Austria is heading for leaner times as Finance Minister Markus Marterbauer laid out the outlines of a sweeping plan to repair the nation’s strained finances. In a direct and sober address to parliament on Thursday, Marterbauer warned that deep cuts and new revenues are unavoidable but promised the pain would be shared fairly across society.
He described the coming dual budget as a “giant sanitation package” worth around nine billion euros, aimed at shrinking Austria’s huge deficit of 30 billion euros, about 5.8 percent of the country’s economic output. The goal: bring the gap down to just three percent by 2028, in line with European Union standards.
Every government ministry will be asked to tighten its belt. Subsidies and grants will be a major target, with total cuts reaching 800 million euros by 2029. Officials must scrap at least one full funding program each, and 150 million euros in annual savings have already been identified.
To boost revenue, roughly three billion euros will come from new measures, including higher contributions from banks, energy firms, and private foundations. Stronger efforts against tax fraud are expected to raise another 270 million euros this year. “Those who earn the most must also contribute the most,” Marterbauer said, signaling that fairness remains at the heart of his plan.
While a wealth or inheritance tax remains off the table for now, the popular research premium program worth 1.2 billion euros annually will stay untouched, viewed as an investment in Austria’s future.

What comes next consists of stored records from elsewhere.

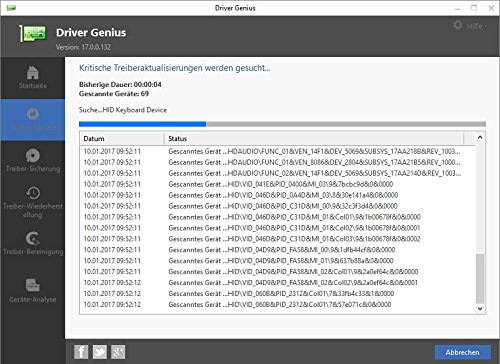This screenshot has width=500, height=364.
Task: Open settings gear icon near Hilfe
Action: 458,25
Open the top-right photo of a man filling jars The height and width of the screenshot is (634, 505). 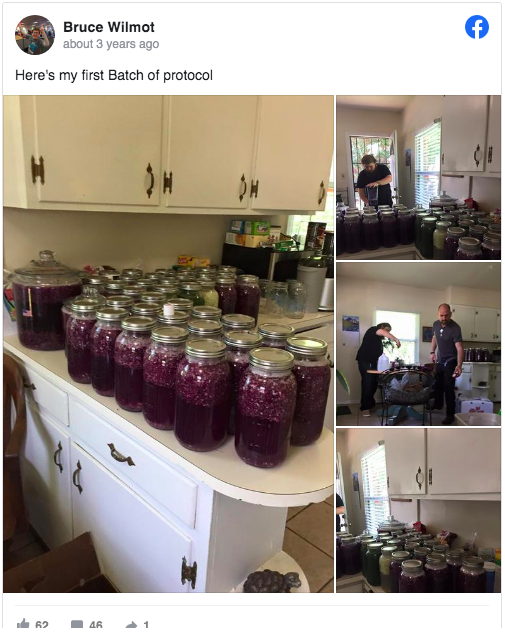click(x=418, y=177)
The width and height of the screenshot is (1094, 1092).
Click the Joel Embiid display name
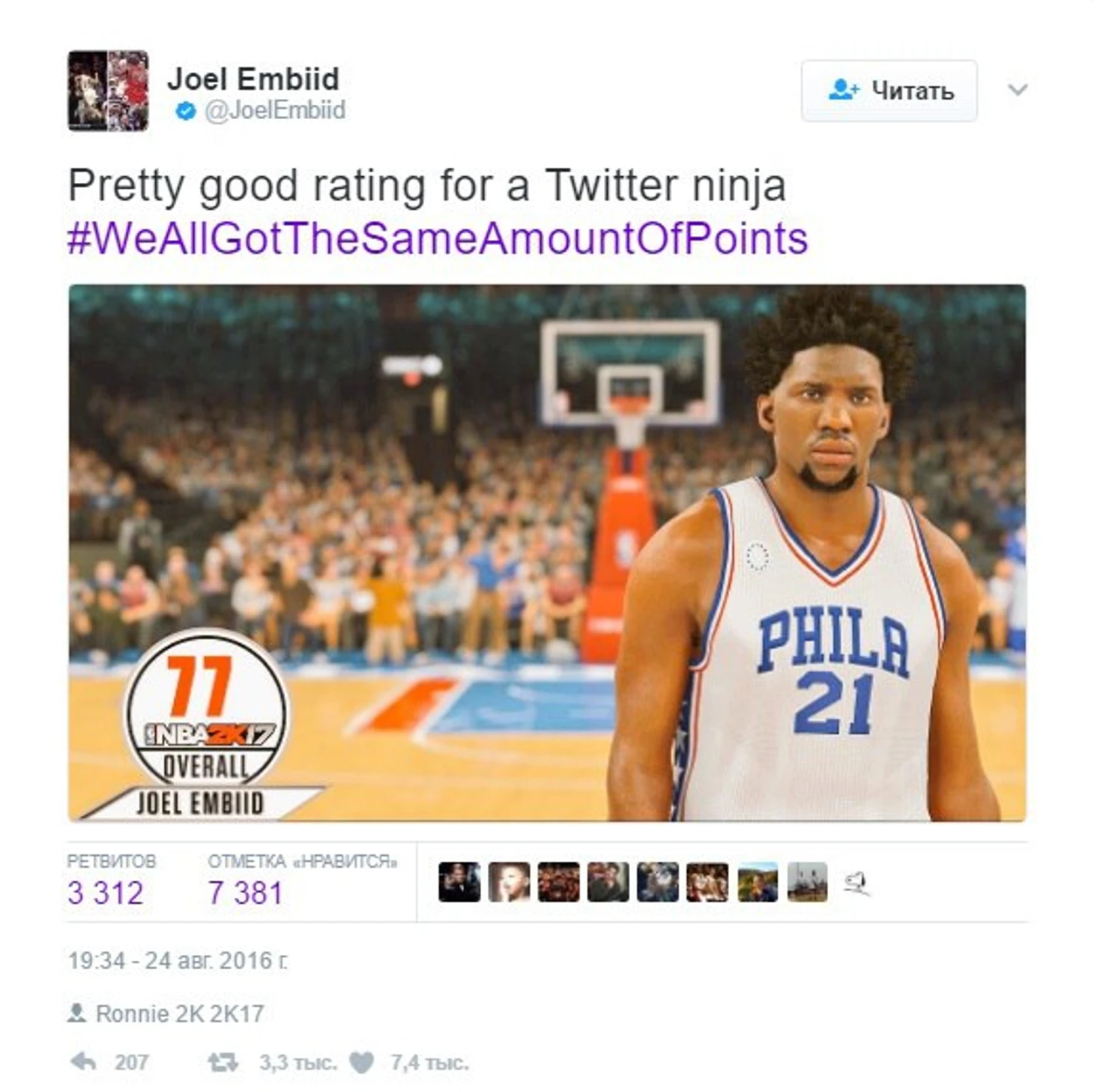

Marterbauer also promised efficiency in climate spending but continued support for cleaner energy, rail transport, and innovation. Lower energy costs, cheaper rents, and targeted tax relief, he said, could ease price pressures and help reduce inflation by roughly one percentage point.
“The success of this huge savings package depends on everyone,” Marterbauer concluded. With his warning clear and his resolve firm, Austria now prepares for a harder, but hopefully fairer, road to economic recovery.